MY KOLKATA EDUGRAPH
ADVERTISEMENT
Regular-article-logo Saturday, 14 June 2025

Hunt for clues in email, scooter

Read more below

NISHIT DHOLABHAI Published 16.07.11, 12:00 AM

New Delhi, July 15: Security agencies are following up on an email a Noida-based Hindi news channel received about an hour after Wednesday’s Mumbai blasts.

Union home secretary R.K. Singh told reporters that the email originated outside India. “It is being followed up,” he said.

“We take responsibility of today’s attack in Mumbai,” the email said in bold letters. The sender’s name was mentioned as “Telengana Agitation Movement (Terror Wing)”. Below the sender’s name was another outfit’s name: “TRS & JAC Joint action wing Hyderabad”.

The news channel got the email at 8.01pm. The first blast was at Opera House at 6.54pm.

Sources in the channel said the email was sent from an Internet Protocol (IP) address in Saudi Arabia. The IP address shows the city as Dammam, the third most important city after Riyadh and Jeddah.

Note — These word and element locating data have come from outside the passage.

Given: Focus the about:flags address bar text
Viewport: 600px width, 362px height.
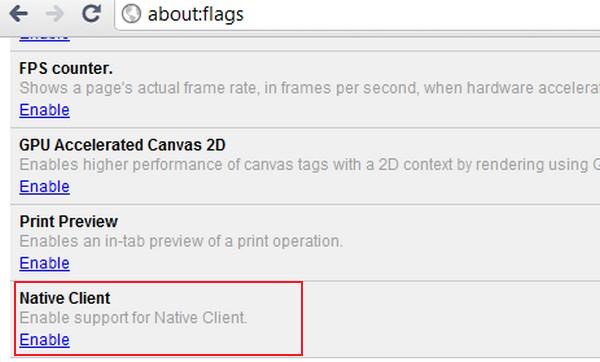Looking at the screenshot, I should (x=196, y=15).
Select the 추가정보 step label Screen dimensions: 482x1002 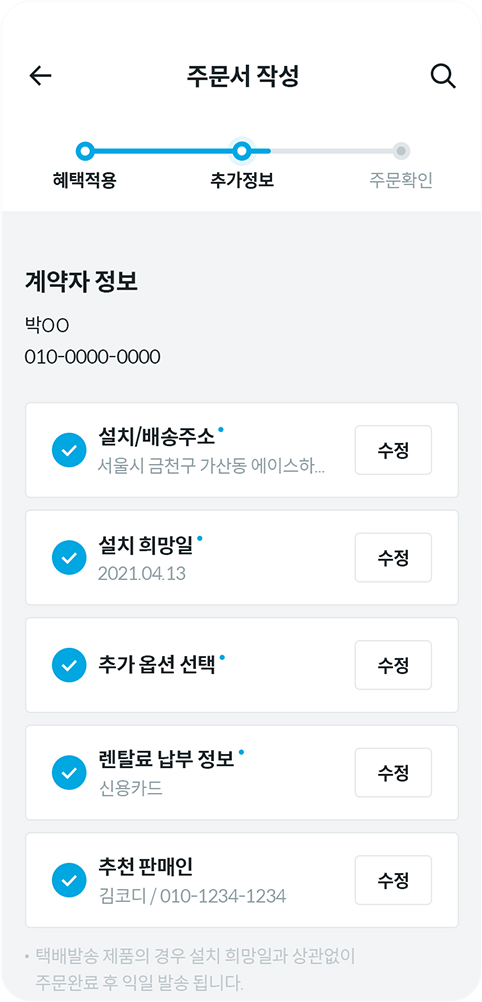(242, 181)
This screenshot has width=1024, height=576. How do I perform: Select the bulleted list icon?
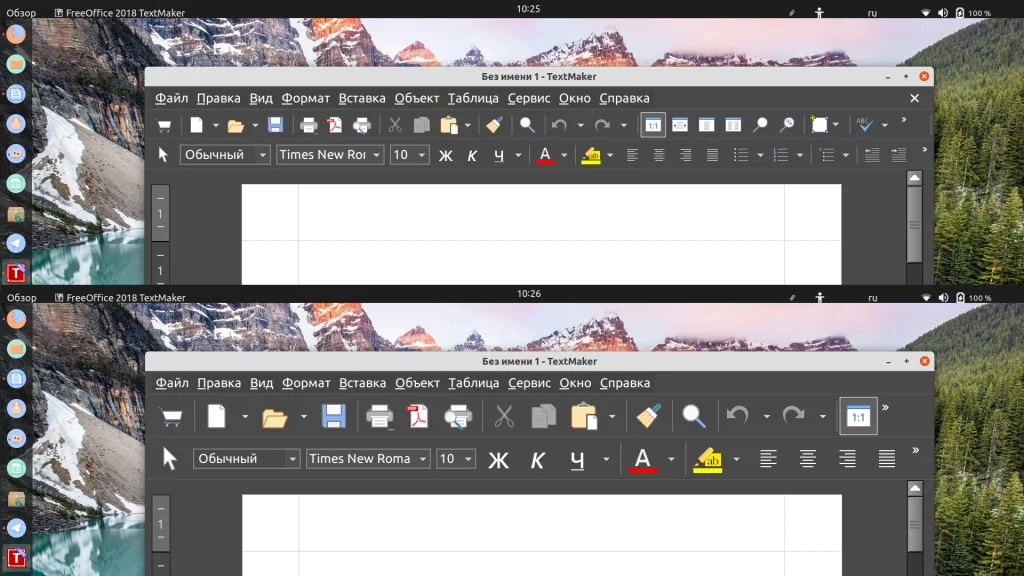coord(741,155)
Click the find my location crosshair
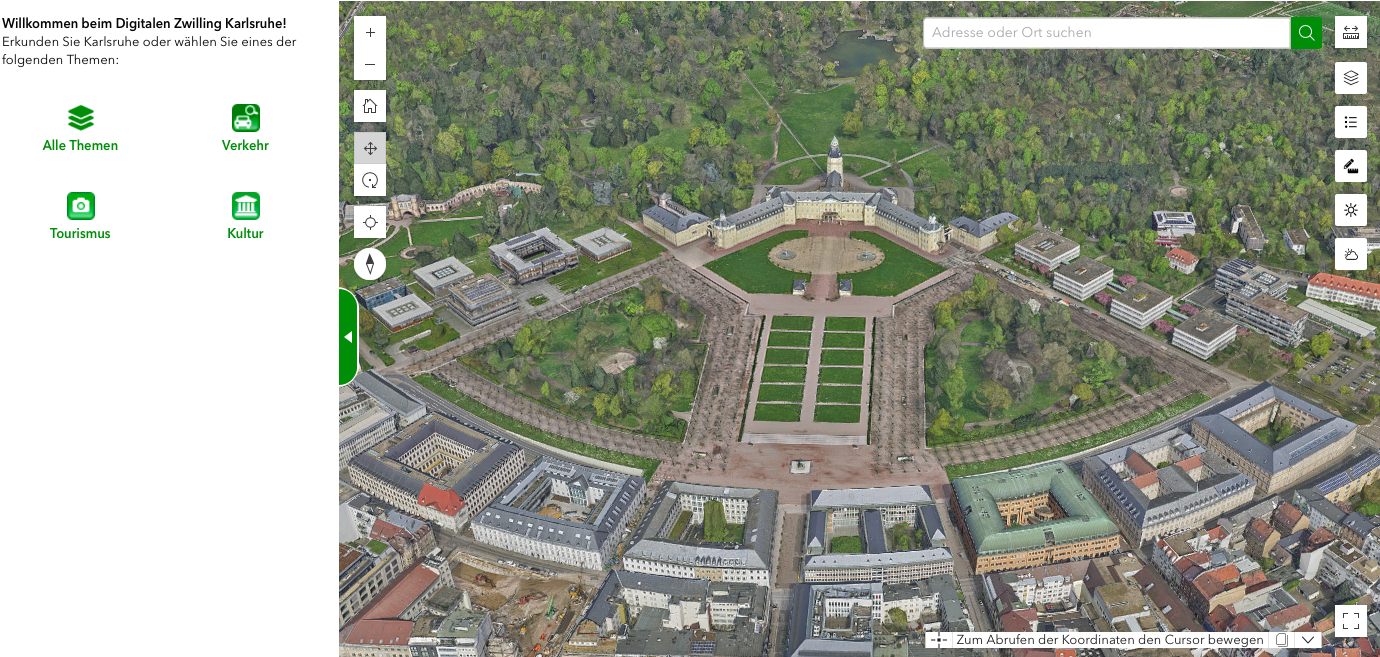The width and height of the screenshot is (1380, 657). coord(369,221)
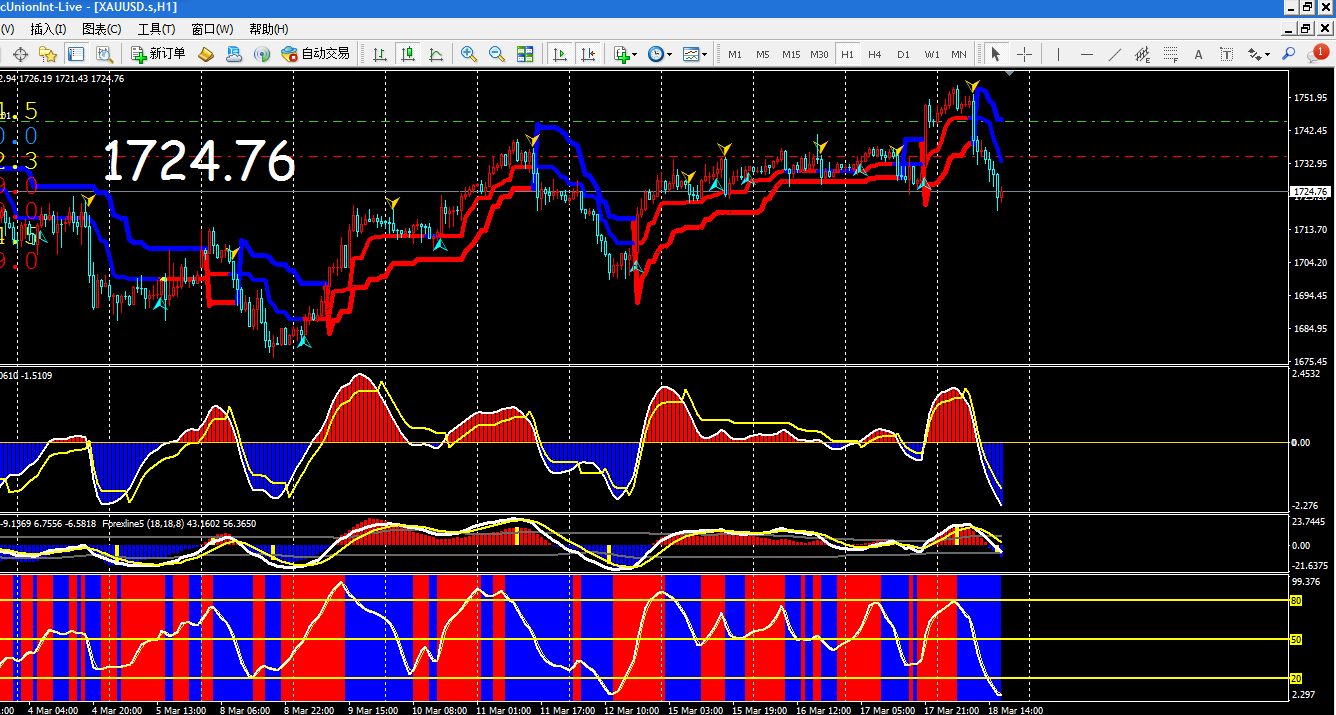
Task: Open the add indicators dropdown
Action: (x=625, y=54)
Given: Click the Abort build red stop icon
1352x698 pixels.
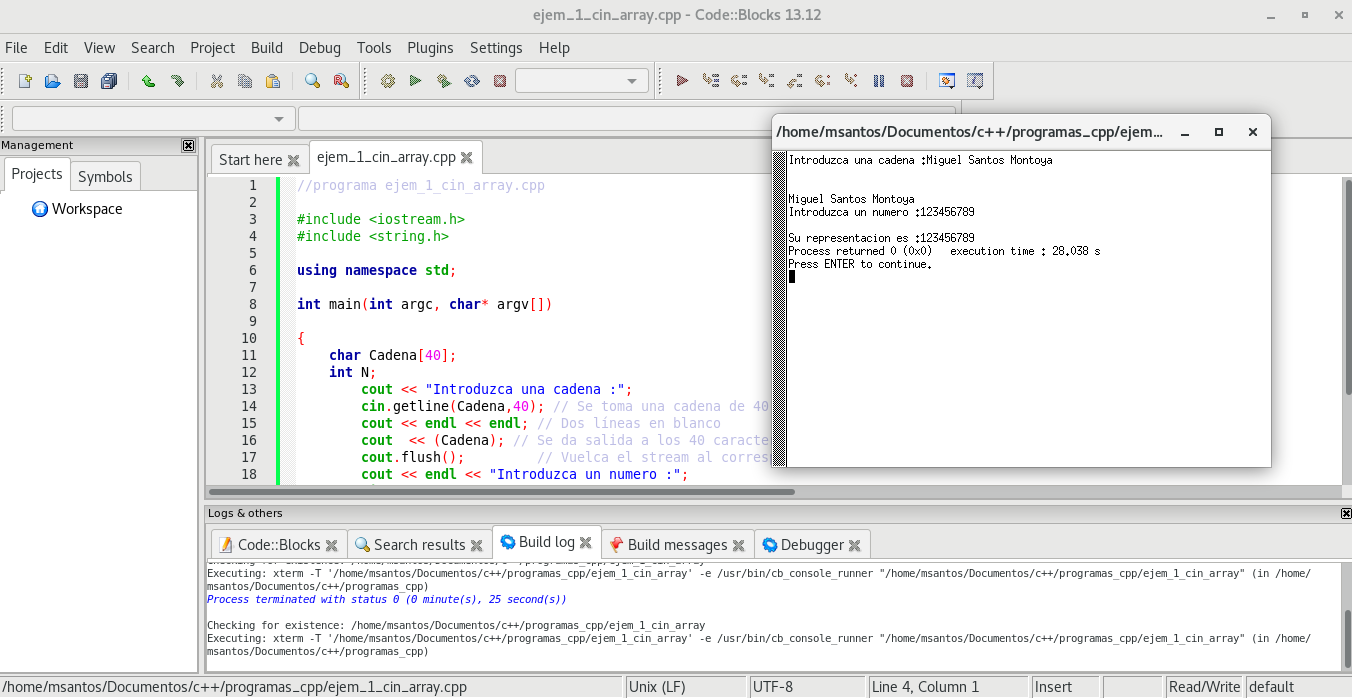Looking at the screenshot, I should (x=500, y=81).
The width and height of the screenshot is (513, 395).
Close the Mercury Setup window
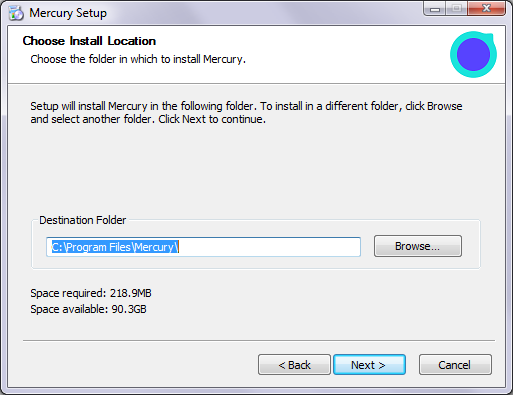click(x=486, y=9)
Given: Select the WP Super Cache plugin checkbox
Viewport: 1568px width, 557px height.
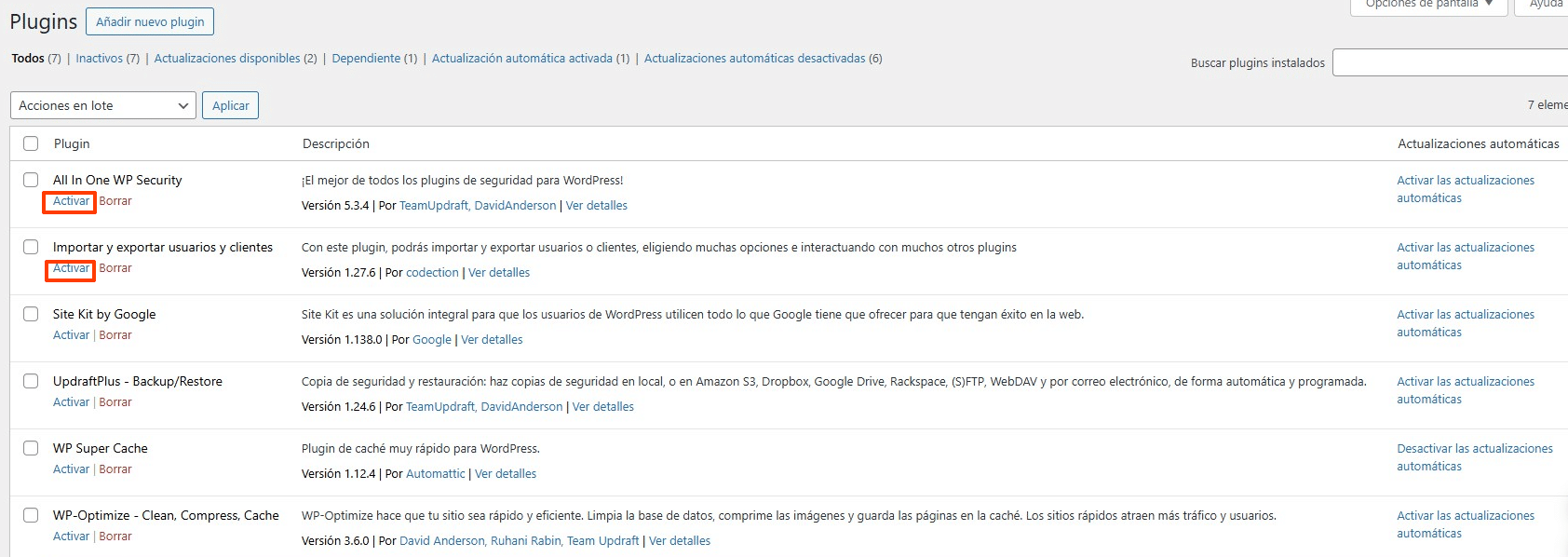Looking at the screenshot, I should point(31,448).
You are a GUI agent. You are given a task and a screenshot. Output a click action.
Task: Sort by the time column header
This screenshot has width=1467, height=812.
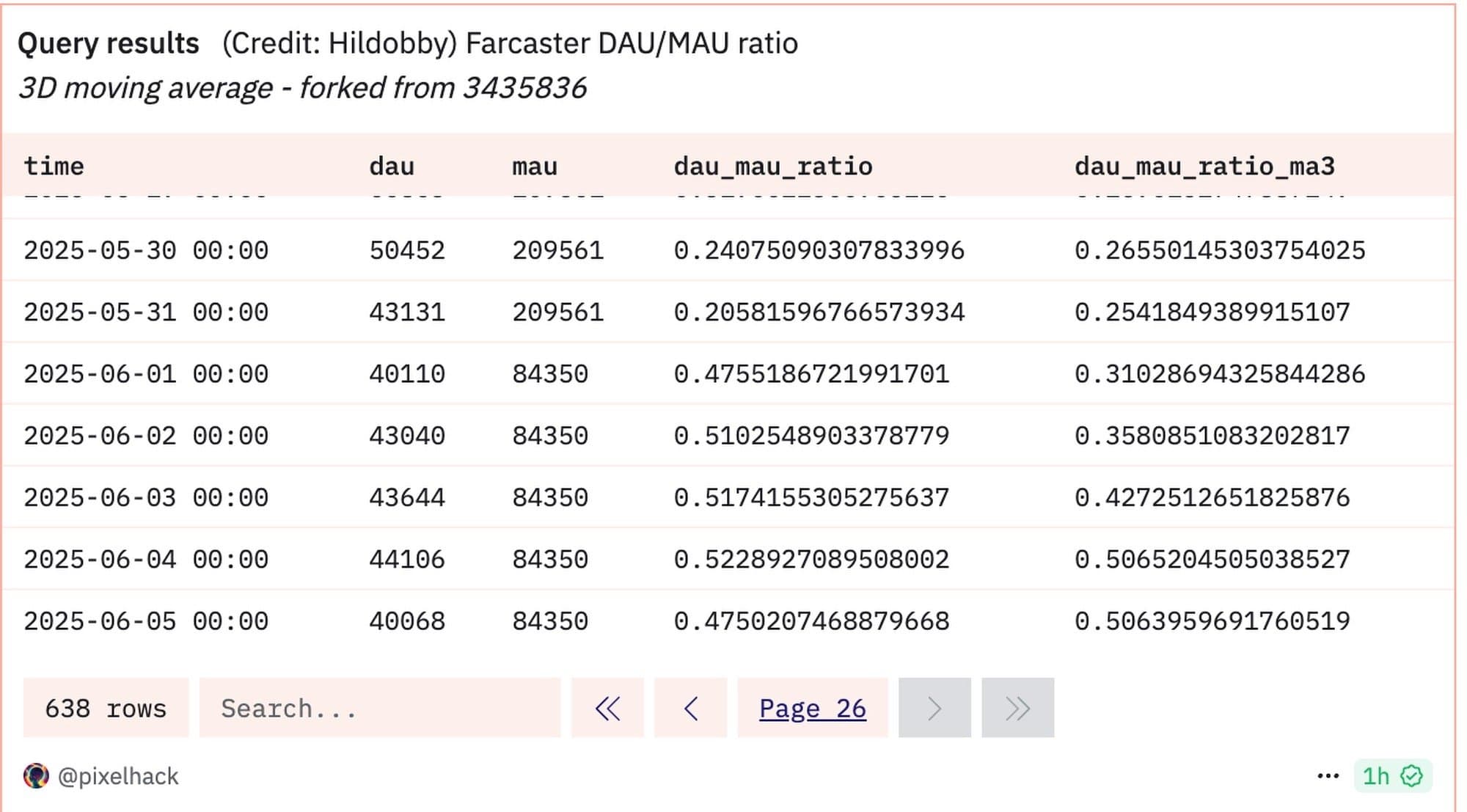point(54,166)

Earlier emails, generally sent by the Indian Mujahideen, contained graphic description of atrocities on Muslims in India and clearly mentioned the outfit.

Sources warned that the email may have been sent only to divert attention of security agencies or could be a prank. There is also the possibility that the IP address was masked. Cyber terrorists have been known to send emails by masking the IP address. An email sent from Saudi Arabia, for instance, may actually have been sent from somewhere in Europe or Latin America.

In Mumbai, a scooter that was carrying a bomb has been identified at Zaveri Bazaar and its owner traced through the chassis number.

Nothing, however, has shown clinching evidence leading to the perpetrators although security agency officials maintain that the Indian Mujahideen remain the prime suspects.

Traces of TNT in the ammonium nitrate and fuel oil mixture have also thrown up questions. TNT was not found in earlier blasts.

Although investigations are being done in a much more co-ordinated fashion than in the past, rain has destroyed some of the forensic evidence.

“Even now it is raining,” an official said from Mumbai, ruing the limitations in collecting forensic evidence. He, however, said that learning from past experiences, the different agencies such as the police, the NIA, forensic experts, the NSG and intelligence agencies are operating in a “professional” manner.

Home secretary Singh said the CCTV footage of the three blast sites was being scrutinised by the investigators and they were going through the 11 CDs made from it. “Now, we have all the people and the faces that appeared, who have to be recognised by local people to see if they are locals or outsiders,” he said.